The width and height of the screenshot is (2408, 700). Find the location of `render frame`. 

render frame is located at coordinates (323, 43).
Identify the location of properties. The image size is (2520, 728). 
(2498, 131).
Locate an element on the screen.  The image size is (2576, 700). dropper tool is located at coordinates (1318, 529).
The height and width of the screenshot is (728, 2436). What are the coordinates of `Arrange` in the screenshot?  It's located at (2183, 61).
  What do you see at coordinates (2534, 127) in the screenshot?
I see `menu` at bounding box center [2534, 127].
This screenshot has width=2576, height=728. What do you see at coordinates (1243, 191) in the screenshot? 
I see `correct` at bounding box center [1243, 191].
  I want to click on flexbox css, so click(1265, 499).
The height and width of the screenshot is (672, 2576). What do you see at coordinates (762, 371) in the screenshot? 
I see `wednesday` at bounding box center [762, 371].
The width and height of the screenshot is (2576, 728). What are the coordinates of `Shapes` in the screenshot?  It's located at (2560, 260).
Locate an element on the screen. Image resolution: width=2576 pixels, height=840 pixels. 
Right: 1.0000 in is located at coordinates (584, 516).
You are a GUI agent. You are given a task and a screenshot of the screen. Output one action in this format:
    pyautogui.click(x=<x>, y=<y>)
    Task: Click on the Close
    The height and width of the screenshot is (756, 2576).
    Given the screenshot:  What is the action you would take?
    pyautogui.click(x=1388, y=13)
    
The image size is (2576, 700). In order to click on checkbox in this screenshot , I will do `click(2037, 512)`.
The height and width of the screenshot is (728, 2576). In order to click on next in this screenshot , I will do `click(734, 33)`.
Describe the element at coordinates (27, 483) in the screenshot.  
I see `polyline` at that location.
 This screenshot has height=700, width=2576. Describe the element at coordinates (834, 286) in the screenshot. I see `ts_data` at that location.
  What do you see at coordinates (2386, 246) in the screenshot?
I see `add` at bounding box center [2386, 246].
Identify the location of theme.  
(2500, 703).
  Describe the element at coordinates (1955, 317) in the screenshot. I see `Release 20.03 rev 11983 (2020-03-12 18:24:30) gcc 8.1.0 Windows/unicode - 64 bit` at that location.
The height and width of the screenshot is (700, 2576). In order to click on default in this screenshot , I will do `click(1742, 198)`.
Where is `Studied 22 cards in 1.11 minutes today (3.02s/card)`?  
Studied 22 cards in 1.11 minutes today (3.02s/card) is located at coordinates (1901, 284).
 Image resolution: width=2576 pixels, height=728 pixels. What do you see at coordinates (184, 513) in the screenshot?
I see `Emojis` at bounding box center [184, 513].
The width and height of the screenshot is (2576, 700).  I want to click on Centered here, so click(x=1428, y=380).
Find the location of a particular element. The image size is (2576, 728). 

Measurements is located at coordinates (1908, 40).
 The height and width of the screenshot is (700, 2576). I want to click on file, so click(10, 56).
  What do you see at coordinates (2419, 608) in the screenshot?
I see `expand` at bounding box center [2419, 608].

————

▶ **What to do**
Pick out each line of the data above that contains the string "want" with matching case, and copy those lines.

▶ **Final result**
  I want to click on flexbox css, so click(1265, 499).
The width and height of the screenshot is (2576, 700).  I want to click on Centered here, so click(x=1428, y=380).
 The height and width of the screenshot is (700, 2576). I want to click on file, so click(10, 56).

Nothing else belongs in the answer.